步骤1. E.coli表达菌株筛选

扩增并抽提构建好的表达质粒。
将表达质粒转化到高效的E. coli表达菌株中。
至少挑选5个阳性克隆于LB培养基中扩增并诱导表达目标蛋白。
SDS-PAGE电泳检测培养后中目标蛋白的表达情况，并挑选合适的单克隆菌株用于目标蛋白的表达。
可提供表达菌株：DH5α, Top10, JM115, BL21 (DE3), BL21 (DE3) pLys, XL1 Blue, XL10 Golden,Rosetta-gami。

提供客户：重组质粒的表达菌株及表达检测报告。
服务周期：1周

步骤2.  目标蛋白表达及纯化

摇瓶培养1L重组细菌，诱导表达目标蛋白。
通过亲和离子交换，疏水及凝胶过滤等多种层析方法纯化表达的重组蛋白。
利用蛋白酶去除不需要的纯化标签（Tag），再纯化获得所需的目标蛋白（可选，构建表达载体时需加入合适的蛋白酶切位点）。
通过SDS-PAGE电泳检测每步结果并控制最终产品质量；通过Western-blot验证目标蛋白正确性。
提供客户：纯化好的目标蛋白5~10mg及纯化报告。可按客户要求提供含纯化标签（Tag）或切除纯化
标签（Tag）的最终蛋白，纯度最高可达95%以上。
时间： 2~3周

备注：
1.  如果没有获得目标蛋白，则不收取任何费用。如果最终得到的产品未达到合同要求而客户又同意接受该产品，则双方协商本步骤费用（给予客户20%~50%折扣）。

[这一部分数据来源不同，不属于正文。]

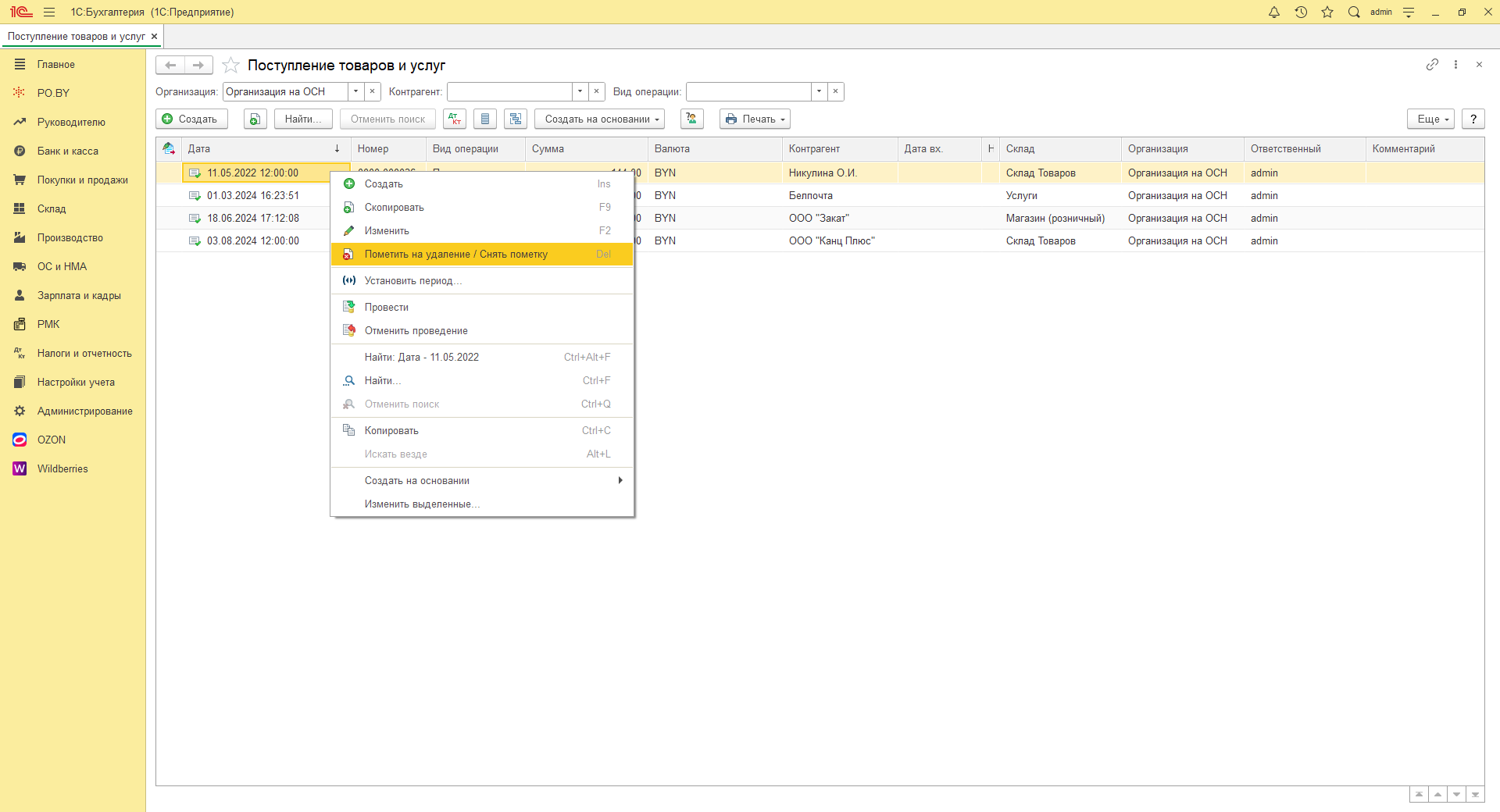The width and height of the screenshot is (1500, 812).
Task: Open the history clock icon in title bar
Action: click(1301, 12)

2.  如果客户需要详细的纯化工艺，包括详细纯化条件及每步结果，则需要加收100%相应费用。
3.  因为每个重组蛋白的表达量及纯化得率都不相同，我们最终根据实际情况将给客户提供最少1mg，最多3mg的目标蛋白，所收取的费用是相同的。

4.  我们提供的最终产品一般为保存于常规的缓冲液（Tris-HCl，PBS或乙酸-乙酸钠缓冲液）中蛋白质溶液，并且其中不含有尿素或盐酸胍等变性剂。但因为我们无法为每个定制的蛋白建立活性检测系统，

所以我们无法保证最终产品的生物学活性，不过我们承诺将会按照最大可能保护其活性的方法来制备目标蛋白。 如果客户一定要求目标蛋白活性，我们可以先提供约50μg纯化后样品供客户检测活性。若样品活性不合格，我们不再提供目标蛋白给客户并只收取本步骤费用的30% ，而如果样品活性合格，我们将提供合同要求的相同质量的目标蛋白给客户并需要加收本步骤费用的100%。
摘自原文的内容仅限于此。